Para Diebel, a mensagem tem de ser lida a partir da previsão da inflação de 1,5% em 2023. Isto sugere que uma subida das taxas não é viável até 2024, no mínimo, com base no seu enquadramento. Ou mesmo mais além. E Delledonne concorda. A previsão da inflação do BCE para 2023 (1,5%) fica aquém do objetivo de 2% do BCE necessário para aumentar as taxas de juro, o que sugere que a redução gradual das obrigações podia ser o único ajustamento de política neste ciclo.

Quem está também nesta linha é Jon Day, gestor global de obrigações da Newton (BNY Mellon IM).
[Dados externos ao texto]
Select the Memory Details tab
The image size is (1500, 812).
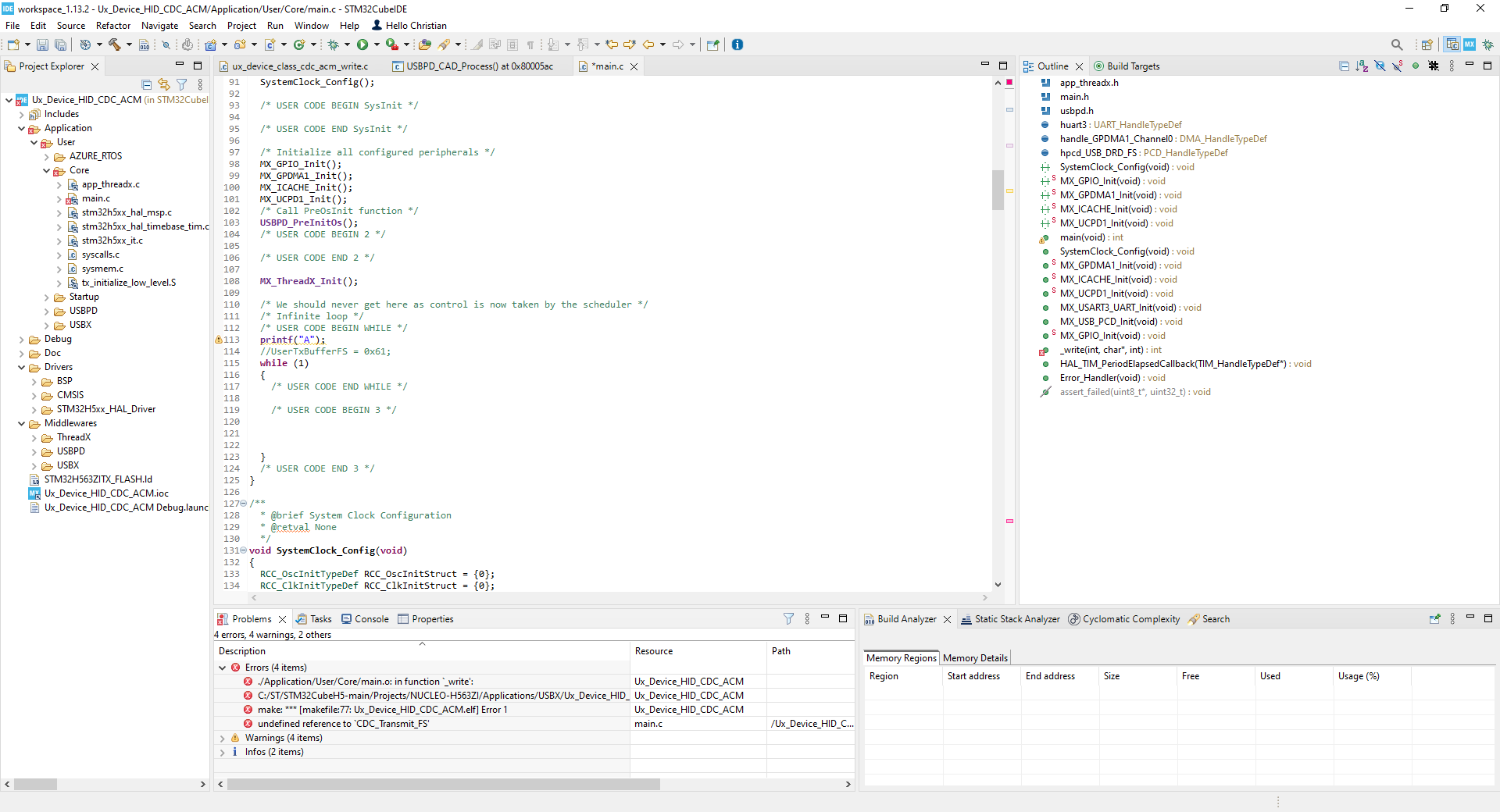(x=975, y=658)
Se assim for, significará que a política monetária do euro continuará a ser a mais acomodatícia do mundo. Por outras palavras, o seu mercado obrigacionista continuará a ser o de mais baixo rendimento. "As obrigações da Europa Central continuam a ter um baixo valor. Os bunds alemães a dez anos rendem apenas 18 pontos base acima da taxa de depósitos", salienta.
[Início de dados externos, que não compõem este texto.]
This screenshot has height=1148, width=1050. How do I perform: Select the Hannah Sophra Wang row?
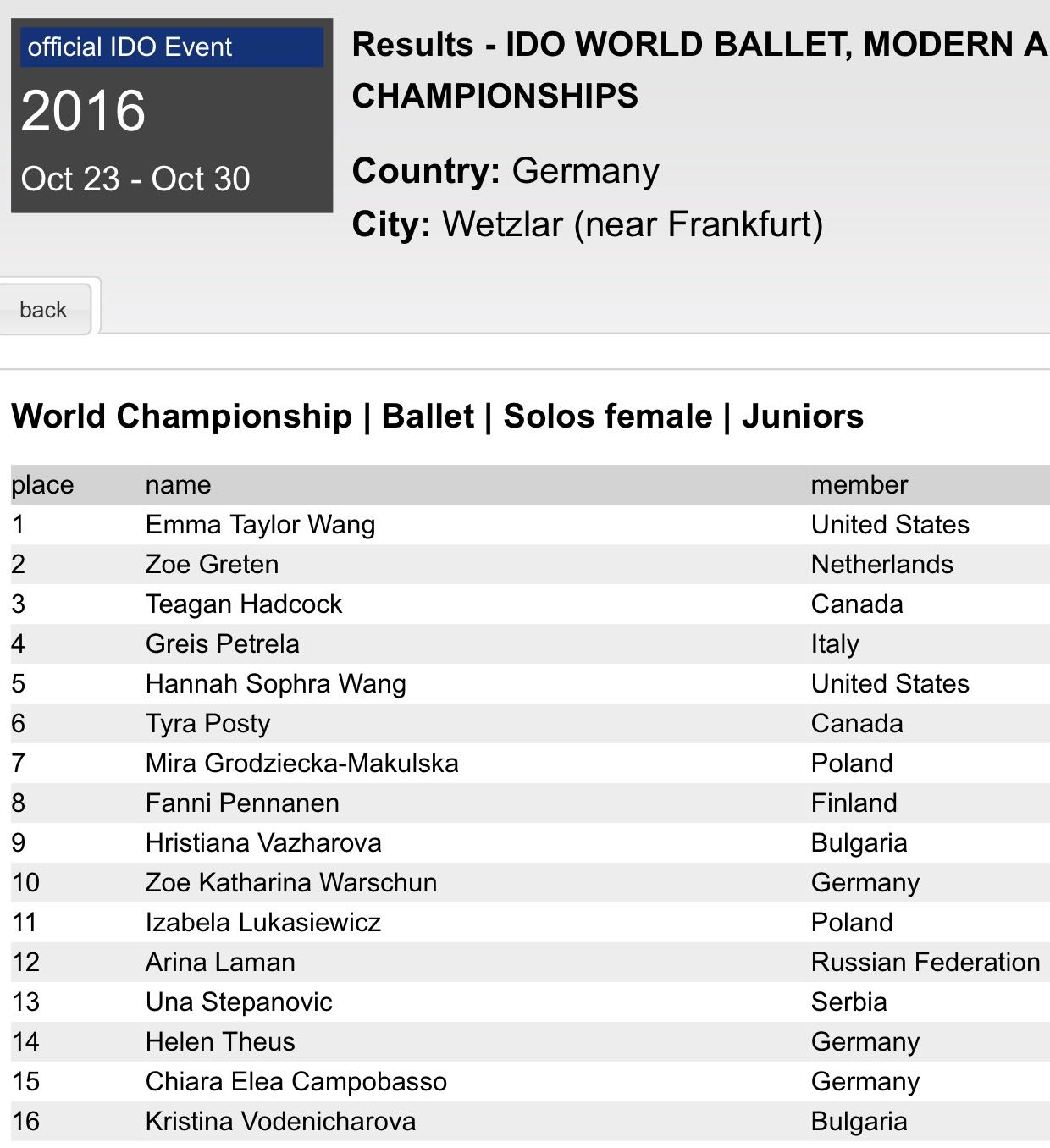[x=275, y=684]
Em dezembro debate-se o futuro monetário na Europa

A reunião de dezembro aparece como o grande próximo evento, vê Thozet. Porque para além da redução do PEPP, a pergunta girará em torno do APP (o programa em vigor antes da resposta do BCE à pandemia) a partir de março de 2022. Manter-se-á o ritmo de compras em 20.000 milhões de euros ao mês ou isso será revisto em alta?

Será um evento interessante, coincide Konstantin Veit, gestor da PIMCO. Vê como provável que se ponha fim às compras líquidas no enquadramento do PEPP em 2022. Para além disso, vê como provável que voltem a cobrar protagonismo instrumentos de compra de ativos mais regulares com o objetivo de afinar a política monetária depois da pandemia. E terceiro, que as compras APP se intensifiquem.

Neste último ponto está de acordo Annalisa Piazza, analista de obrigações da MFS IM. As compras do APP atualmente rondam os 20.000 milhões mensais. Piazza calcula que terão que ascender aos 400.000 milhões desde o segundo trimestre do próximo ano. “A oferta bruta ainda elevada em todas as principais economias da UEM terá que absorver-se parcialmente para evitar um taper tantrum indesejado”, explica.